Without waiting for an answer, the boy threw his considerable muscle into the enterprise. “Excuse me, ma’am,” he said to Marta. Marta looked at the girl to get her permission, but she seemed content to cheer on her boyfriend. She was now looking at Marta’s coat and dress. The boy heaved the envelope farther outward as Hugo held open the mouth, and immediately it caught more air.
Hugo said in Polish, “What a helpful lad you are. Maybe I’ll take you up for a ride sometime.”
“I’d be glad,” the young man said, “if you take my woman, too.”
“Of course,” Hugo said. He lit the gas burner. “Hurry, into the basket,” he called to Marta. “I don’t have the balloon tethered to anything. The heat will soon make it rise.”
Hugo set the basket upright again, and the young Polish man pulled the envelope’s mouth toward the heat so that the balloon would catch the warm air.
The balloon filled in just a few minutes, more quickly than even Hugo had expected. He was in the basket already, but Marta was only half-in, still not fully believing in the contraption. The rustic saw her dilemma and rushed forward to help. He got her leg in just as the basket left the ground, but he held on too long and now he was clinging to the side of the basket and flying up with the other two.
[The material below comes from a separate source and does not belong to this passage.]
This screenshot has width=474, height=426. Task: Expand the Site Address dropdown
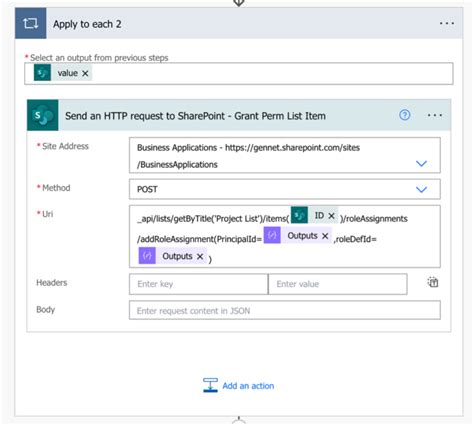pyautogui.click(x=421, y=163)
“No,” the heavyset girl screamed. She came rushing at the balloon. “No,” she screamed again. She managed to grab her boyfriend’s shoe but pulled it straight off his foot and fell back. The balloon was above the trees in a minute with the girl running after it, pleading with it to release her boyfriend.
The basket wobbled and tilted, like a boat about to capsize. “Get in here,” Hugo yelled. He was trying to get hold of the boy’s hands, but his grip on the side of the basket was too tight. Marta took hold of one of his elbows, but the basket tipped, the heat was misdirected, and the balloon threatened to plummet. They could hear her still in the distance, the rustic’s girlfriend. “No. Oh, no.” She was sobbing and then screaming some more.
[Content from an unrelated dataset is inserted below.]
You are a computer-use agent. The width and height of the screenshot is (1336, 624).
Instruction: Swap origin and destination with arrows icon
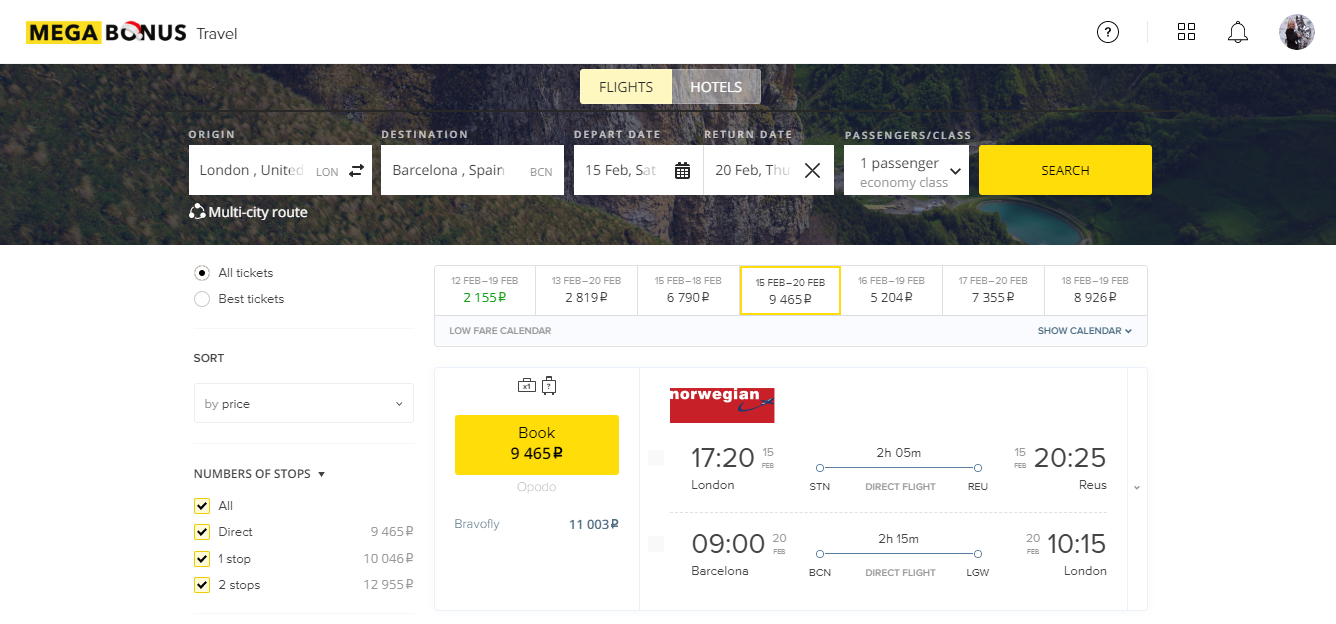click(355, 171)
The basket righted itself and the heat sent the balloon soaring, just as one of the boy’s hands lost its grip and he cried out. They were too far up to do anything for the boy, and the wind was brisk, carrying the balloon southwest as it rode up into the air.
Hugo was fighting to steady the wobbly balloon while Marta nearly fell out herself as she attempted to get a hold of the boy’s free hand. “Give it to me,” she was trying to tell him in Polish. The hand flopped at his side, as if the boy were lame. She said it in German, in Czech, but the hand didn’t understand or obey. The basket began to tip again, the balloon took a short, swift dive and whipped the boy loose. Marta watched as he landed with a thud in the field below and then bounced once before coming to rest against an old tree stump.
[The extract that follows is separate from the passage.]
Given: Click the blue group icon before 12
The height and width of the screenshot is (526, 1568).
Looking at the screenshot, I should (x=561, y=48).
Marta called out to the boy. She couldn’t see the girlfriend anymore. She pleaded with Hugo to take the balloon down, but he couldn’t or wouldn’t. She was sobbing, leaning too far out of the basket, straining to keep the motionless boy in her sight. Hugo pulled her back in. “Fate,” he said. “Too bad. Fate.”
“What do you mean?” Marta asked.
“I mean there’s nothing to be done.”
Marta looked back to see if she could spot the girl. The balloon soared ever higher into the blue air. Hugo didn’t even turn to look.
“He got his ride sooner than he bargained for,” Hugo said, and then tried to straighten his helmet, which wouldn’t budge on his head.